It is not easy to find a nation state enjoying legitimacy, total consent, and the ability to mediate conflicts between domestic groups.
Without such consent there is really no single “sovereign” people, in the strict sense of the word. This really means there is neither legitimacy nor justification for arithmetical majorities. Democracy achieved by arithmetical exercises does not produce the consent required to create a sovereign people.
It is the absence of this consensus that suspends democracy today in the institutions of Northern Ireland — the purported “democratic institutions”. It is the absence of this consensus that split the state of Czechoslovakia into two, and it is the absence of this consensus that created a society of permanent civil war in Sri Lanka.

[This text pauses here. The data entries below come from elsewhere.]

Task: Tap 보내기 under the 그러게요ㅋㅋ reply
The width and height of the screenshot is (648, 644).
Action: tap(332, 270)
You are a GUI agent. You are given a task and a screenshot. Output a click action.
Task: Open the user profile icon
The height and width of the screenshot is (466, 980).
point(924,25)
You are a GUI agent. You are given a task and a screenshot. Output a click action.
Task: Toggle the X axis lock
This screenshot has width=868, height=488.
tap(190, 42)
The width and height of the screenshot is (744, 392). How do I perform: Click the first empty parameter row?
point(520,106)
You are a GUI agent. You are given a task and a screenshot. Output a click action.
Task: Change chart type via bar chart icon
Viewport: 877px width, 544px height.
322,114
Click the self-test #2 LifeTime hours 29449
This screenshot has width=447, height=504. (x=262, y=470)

It is the spreading of liberal electoral democracy that aggravated ethnic conflicts and produced the disintegration of states in multinational and multi-communal regions after 1918 and 1989. Yugoslavia, the Soviet Union, Indonesia, Nigeria and China all have had longstanding problems with separatists and secessionists. We have had faint voices of that too here.
The futile effort to spread standardised Western democracy suffers from a fundamental paradox. In no small part, the crusade is conceived of as a solution to the dangerous transnational problems of our day — the purported panacea to the menace of dictatorships and tyranny.

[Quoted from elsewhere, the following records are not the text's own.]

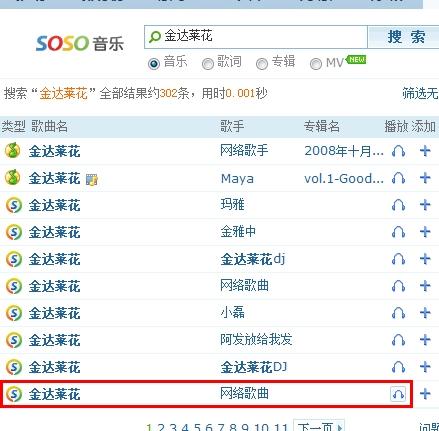
Task: Select the 专辑 radio button
Action: tap(262, 63)
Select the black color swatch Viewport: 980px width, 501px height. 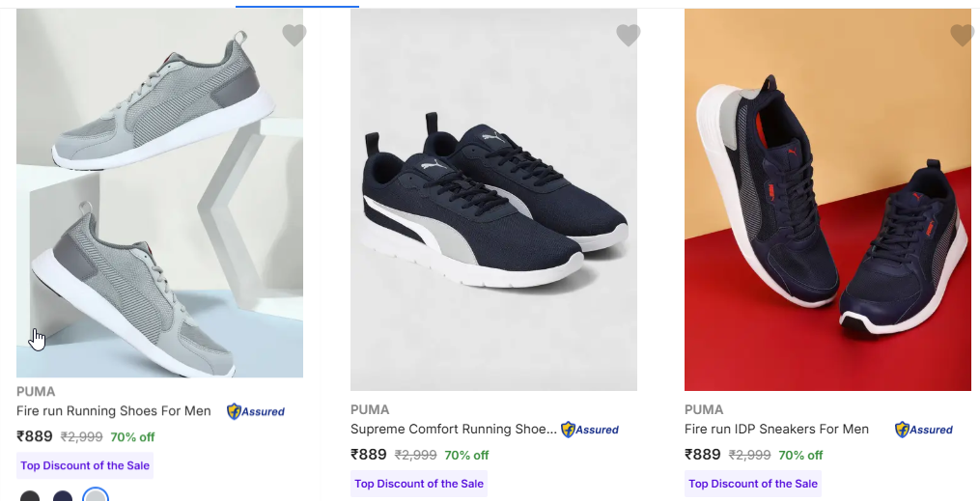point(31,496)
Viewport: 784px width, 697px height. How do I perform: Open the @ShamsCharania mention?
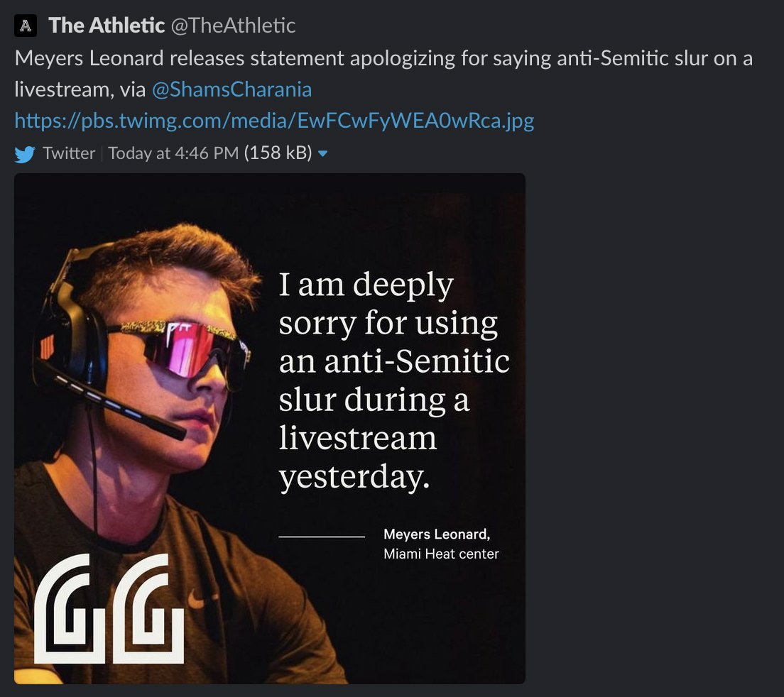[232, 89]
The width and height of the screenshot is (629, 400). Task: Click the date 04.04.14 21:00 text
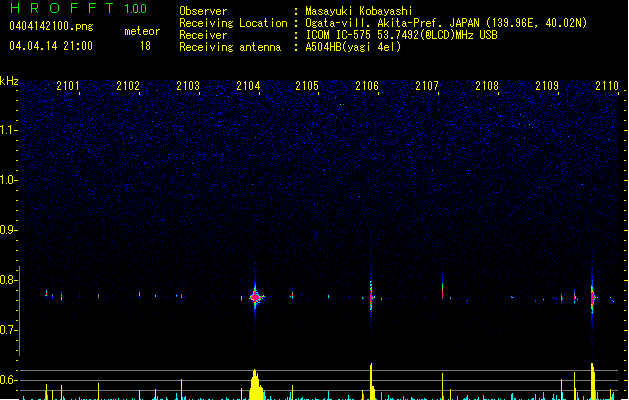click(50, 46)
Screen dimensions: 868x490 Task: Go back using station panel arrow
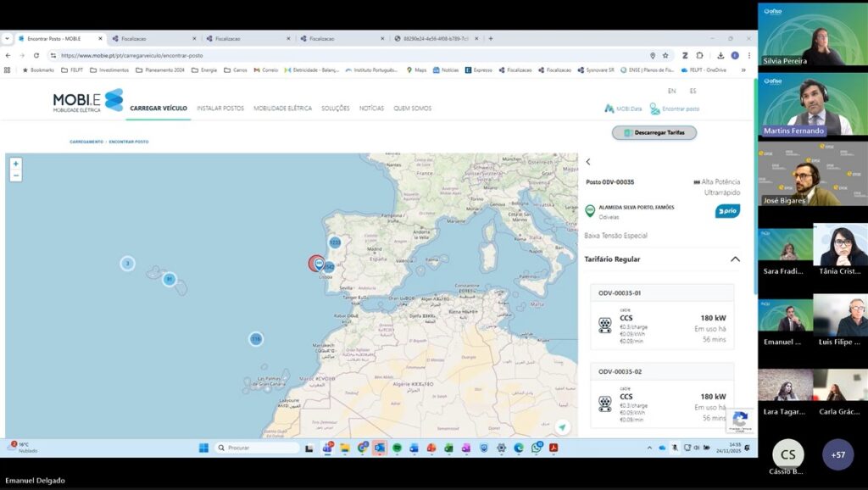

A growing part of human life now occurs beyond the influence of voters, in transnational public and private entities that have no electorates — organs such as the Kimberly Process Certification Scheme that for a while was used by the US, Canada and Australia to stand against the interest of the entire Zimbabwean electorate when the three Western states vainly attempted to abuse the KPCS to block the sale of Zimbabwean diamonds, for their own ends and interests.
Outside political units such as nation states, electoral democracy hardly works anyway, and Western countries are more than aware that they are spreading a system that does not work, and largely the effort to spread liberal electoral democracy (Western style) is motivated by the popularity of the idea more than its effectiveness.

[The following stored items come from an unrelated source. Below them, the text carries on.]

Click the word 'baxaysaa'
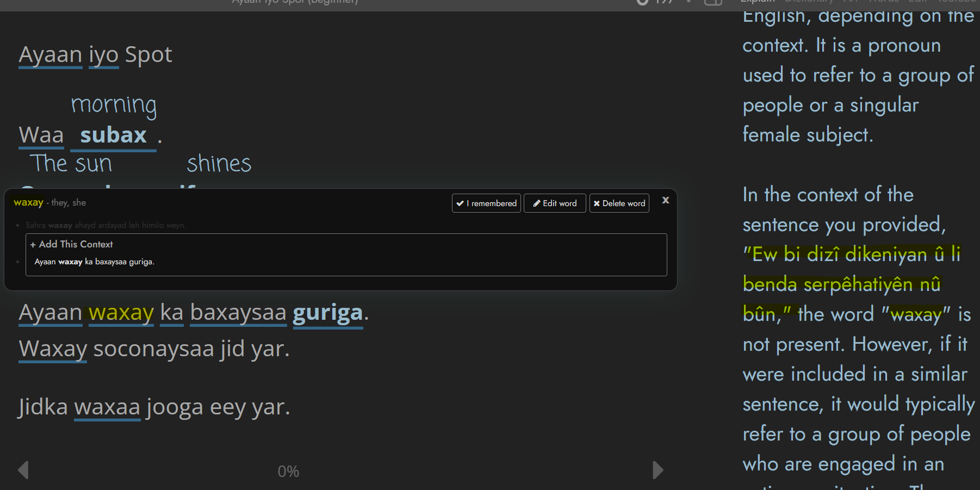Viewport: 980px width, 490px height. 238,313
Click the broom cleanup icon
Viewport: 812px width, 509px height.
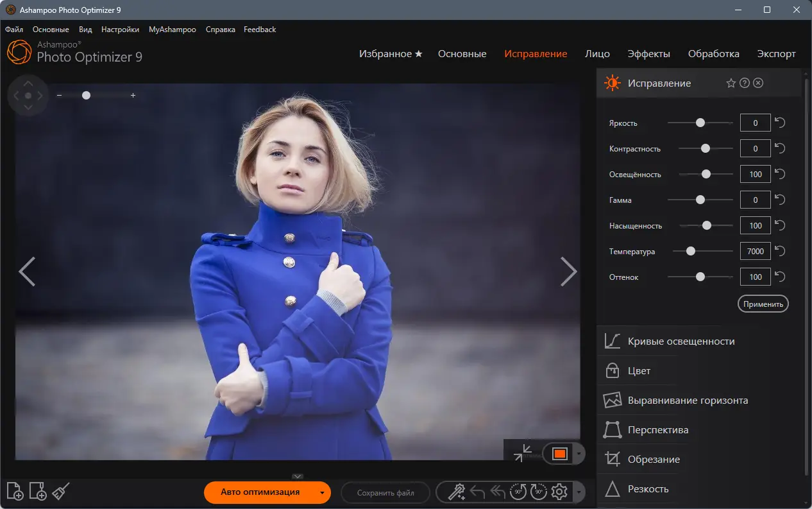click(60, 491)
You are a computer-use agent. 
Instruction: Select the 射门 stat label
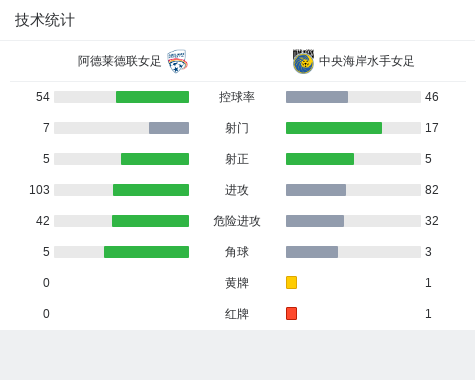[237, 128]
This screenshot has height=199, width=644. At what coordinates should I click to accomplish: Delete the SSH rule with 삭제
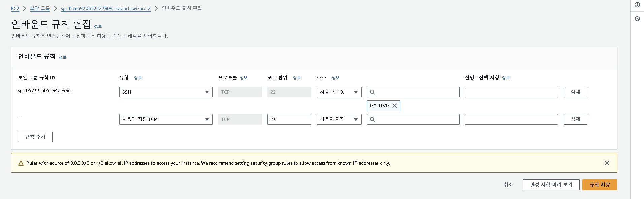pos(575,92)
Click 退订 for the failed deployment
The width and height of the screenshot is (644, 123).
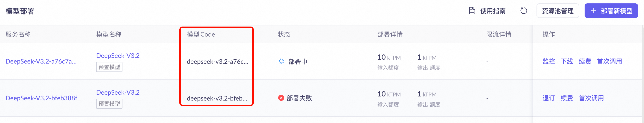coord(549,98)
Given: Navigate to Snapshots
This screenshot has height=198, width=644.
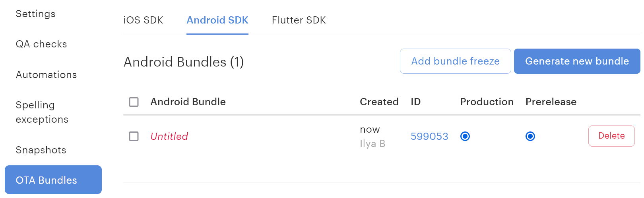Looking at the screenshot, I should click(x=41, y=150).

The recent inconclusive elections sanitised as hung parliaments in Canada, Germany, the UK and Australia showed the ineffectiveness and shortcomings of liberal electoral democracy.
The West is not even using electoral democracy to sustain the EU. The EU is a powerful and effective structure precisely because it has no electorate other than a small symbolic number of governments.
It is the EU’s democratic deficit that is its greatest strength, and the EU Parliament’s future is secure because there are no European people to elect it — only a few individuals calling themselves “member peoples”, less than half of whom bothered to vote in the 2004 EU parliamentary elections. Europe is now considered a functional entity but it enjoys no popular legitimacy or electoral authority, unlike its member states.
Well, Britain got fed up, and it dramatically exists the Union.
Once member states decided to take some EU matters as subjects of democratic campaigning within their own territories there were serious problems in the smooth running of the EU, including Brexit.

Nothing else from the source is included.